GIVEN DATA:

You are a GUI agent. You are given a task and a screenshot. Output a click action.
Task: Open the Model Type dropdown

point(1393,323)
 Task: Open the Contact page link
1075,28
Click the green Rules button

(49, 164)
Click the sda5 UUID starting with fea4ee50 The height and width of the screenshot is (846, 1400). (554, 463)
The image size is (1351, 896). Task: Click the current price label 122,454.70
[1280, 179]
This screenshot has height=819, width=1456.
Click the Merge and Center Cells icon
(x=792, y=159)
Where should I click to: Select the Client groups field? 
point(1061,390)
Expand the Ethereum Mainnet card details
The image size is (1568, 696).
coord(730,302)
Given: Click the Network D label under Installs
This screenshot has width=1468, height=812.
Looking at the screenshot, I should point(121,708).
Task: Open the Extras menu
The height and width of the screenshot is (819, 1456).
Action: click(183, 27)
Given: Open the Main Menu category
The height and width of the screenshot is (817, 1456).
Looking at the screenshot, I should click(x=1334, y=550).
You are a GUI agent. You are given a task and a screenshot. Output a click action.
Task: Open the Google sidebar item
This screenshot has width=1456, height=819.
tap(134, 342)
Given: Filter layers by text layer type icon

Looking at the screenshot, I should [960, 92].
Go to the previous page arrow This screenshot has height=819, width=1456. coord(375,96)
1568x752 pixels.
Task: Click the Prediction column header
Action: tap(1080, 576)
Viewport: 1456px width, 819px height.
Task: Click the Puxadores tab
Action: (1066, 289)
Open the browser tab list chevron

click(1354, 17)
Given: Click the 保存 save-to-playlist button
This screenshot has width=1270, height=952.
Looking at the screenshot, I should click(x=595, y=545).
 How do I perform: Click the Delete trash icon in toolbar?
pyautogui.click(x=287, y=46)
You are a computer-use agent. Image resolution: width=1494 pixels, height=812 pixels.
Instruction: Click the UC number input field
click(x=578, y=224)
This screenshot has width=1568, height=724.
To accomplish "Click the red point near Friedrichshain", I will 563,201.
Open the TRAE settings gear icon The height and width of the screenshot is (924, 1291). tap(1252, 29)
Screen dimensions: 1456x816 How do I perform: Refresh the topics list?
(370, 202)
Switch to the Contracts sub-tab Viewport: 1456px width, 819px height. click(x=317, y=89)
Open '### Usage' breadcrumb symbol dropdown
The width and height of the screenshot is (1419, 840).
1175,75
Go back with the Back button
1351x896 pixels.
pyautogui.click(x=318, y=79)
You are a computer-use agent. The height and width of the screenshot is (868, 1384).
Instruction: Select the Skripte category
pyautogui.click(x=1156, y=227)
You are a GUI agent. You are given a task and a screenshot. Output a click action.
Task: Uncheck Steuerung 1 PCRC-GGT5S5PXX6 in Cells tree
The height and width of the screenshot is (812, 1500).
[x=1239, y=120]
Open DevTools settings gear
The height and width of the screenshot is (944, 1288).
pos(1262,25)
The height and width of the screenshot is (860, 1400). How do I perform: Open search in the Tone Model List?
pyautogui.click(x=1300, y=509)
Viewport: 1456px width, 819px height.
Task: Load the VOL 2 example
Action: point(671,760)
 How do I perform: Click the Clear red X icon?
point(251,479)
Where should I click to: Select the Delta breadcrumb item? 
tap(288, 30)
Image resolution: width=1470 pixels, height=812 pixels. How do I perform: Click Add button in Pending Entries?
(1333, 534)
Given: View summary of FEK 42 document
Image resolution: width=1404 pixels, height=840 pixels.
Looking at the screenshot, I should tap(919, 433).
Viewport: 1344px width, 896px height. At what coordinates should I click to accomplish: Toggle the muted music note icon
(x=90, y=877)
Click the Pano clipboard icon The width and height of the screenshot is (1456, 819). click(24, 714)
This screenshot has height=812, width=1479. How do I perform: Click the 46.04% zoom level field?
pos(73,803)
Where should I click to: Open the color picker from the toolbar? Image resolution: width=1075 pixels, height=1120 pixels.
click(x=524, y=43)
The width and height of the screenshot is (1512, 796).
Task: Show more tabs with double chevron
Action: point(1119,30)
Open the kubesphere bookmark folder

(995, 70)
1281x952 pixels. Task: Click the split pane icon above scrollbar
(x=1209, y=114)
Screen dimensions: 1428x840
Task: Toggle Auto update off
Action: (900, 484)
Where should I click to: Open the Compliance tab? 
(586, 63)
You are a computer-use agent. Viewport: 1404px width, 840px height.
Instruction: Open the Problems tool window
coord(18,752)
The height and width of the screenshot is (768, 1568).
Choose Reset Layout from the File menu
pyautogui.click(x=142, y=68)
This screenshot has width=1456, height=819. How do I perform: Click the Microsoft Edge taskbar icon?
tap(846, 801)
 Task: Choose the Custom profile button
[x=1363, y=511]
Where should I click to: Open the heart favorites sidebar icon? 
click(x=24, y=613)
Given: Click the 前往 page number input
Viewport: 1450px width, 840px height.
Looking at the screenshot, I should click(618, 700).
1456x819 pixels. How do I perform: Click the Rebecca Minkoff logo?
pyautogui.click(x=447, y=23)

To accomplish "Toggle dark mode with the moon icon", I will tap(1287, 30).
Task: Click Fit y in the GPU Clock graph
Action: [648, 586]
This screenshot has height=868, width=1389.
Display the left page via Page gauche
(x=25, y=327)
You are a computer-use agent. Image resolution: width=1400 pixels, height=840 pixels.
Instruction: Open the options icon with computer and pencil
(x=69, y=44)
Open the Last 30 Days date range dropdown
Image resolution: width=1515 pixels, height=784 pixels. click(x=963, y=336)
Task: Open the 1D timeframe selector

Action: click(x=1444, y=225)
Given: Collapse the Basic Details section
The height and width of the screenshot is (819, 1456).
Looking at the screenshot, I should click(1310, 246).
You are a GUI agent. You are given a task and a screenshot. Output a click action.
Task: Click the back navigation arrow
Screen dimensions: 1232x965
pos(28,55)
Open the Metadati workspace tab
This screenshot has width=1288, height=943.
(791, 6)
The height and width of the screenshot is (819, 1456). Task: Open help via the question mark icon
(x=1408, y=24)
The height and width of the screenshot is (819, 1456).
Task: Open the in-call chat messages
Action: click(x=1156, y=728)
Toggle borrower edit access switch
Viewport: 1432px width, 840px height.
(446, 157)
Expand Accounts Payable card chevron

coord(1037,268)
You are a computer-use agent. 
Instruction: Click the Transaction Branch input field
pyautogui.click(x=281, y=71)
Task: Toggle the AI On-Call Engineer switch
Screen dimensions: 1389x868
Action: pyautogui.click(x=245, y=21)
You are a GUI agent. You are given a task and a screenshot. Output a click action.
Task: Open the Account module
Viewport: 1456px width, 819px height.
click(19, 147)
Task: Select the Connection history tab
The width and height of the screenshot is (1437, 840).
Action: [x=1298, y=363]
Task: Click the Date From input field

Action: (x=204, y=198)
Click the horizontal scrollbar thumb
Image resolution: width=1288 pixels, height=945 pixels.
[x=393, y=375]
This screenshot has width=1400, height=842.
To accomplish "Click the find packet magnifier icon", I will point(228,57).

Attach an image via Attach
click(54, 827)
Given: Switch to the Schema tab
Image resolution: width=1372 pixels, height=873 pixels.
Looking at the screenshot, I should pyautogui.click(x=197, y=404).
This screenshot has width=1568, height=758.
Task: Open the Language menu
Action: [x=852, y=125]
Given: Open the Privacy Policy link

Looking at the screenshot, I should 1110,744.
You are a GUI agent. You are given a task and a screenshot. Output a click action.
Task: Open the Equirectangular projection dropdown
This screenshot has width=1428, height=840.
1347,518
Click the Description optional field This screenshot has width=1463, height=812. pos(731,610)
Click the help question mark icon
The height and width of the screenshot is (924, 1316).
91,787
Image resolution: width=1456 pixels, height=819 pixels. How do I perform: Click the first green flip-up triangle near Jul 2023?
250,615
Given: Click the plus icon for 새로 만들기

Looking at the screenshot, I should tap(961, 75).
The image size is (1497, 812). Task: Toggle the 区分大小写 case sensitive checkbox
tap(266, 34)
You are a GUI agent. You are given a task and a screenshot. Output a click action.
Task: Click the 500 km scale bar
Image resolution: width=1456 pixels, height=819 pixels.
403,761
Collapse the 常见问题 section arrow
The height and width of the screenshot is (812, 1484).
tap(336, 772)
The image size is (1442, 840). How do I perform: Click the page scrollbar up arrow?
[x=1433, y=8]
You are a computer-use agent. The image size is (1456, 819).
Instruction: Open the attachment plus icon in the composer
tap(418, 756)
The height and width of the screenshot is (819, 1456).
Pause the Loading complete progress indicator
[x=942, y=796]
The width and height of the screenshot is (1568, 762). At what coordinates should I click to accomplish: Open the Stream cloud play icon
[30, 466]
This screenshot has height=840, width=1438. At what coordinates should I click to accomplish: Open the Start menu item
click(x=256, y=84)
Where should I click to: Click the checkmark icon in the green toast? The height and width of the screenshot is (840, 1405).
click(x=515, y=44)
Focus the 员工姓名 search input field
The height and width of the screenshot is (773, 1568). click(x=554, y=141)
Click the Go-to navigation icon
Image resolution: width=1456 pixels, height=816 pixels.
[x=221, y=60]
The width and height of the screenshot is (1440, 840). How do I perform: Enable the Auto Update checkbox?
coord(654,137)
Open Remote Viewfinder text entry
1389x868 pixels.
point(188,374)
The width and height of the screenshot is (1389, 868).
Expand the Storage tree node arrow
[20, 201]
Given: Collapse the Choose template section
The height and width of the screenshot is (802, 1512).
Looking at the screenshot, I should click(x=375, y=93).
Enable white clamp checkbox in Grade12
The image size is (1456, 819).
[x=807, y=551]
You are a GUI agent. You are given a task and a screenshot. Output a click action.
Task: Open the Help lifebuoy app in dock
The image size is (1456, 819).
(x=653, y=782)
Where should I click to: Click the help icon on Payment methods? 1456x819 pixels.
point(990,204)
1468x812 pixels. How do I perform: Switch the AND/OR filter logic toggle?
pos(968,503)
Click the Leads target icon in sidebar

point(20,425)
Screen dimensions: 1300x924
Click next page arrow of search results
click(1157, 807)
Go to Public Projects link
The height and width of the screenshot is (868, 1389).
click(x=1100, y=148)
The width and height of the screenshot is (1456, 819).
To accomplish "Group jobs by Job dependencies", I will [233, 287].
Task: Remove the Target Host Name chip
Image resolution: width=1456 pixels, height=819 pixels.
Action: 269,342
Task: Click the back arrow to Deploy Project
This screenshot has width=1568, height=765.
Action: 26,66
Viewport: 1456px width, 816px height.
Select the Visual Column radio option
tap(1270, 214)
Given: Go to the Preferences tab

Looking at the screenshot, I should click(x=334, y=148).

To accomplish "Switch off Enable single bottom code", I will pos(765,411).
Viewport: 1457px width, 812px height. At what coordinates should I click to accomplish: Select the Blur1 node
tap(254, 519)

WORK REQUEST:
Print only the lines from the one with "Task: Click the back arrow to Deploy Project" to the end of the records, both included.

SOLUTION BELOW:
Task: Click the back arrow to Deploy Project
This screenshot has width=1568, height=765.
Action: 26,66
Viewport: 1456px width, 816px height.
Select the Visual Column radio option
tap(1270, 214)
Given: Go to the Preferences tab

Looking at the screenshot, I should click(x=334, y=148).

To accomplish "Switch off Enable single bottom code", I will pos(765,411).
Viewport: 1457px width, 812px height. At what coordinates should I click to accomplish: Select the Blur1 node
tap(254, 519)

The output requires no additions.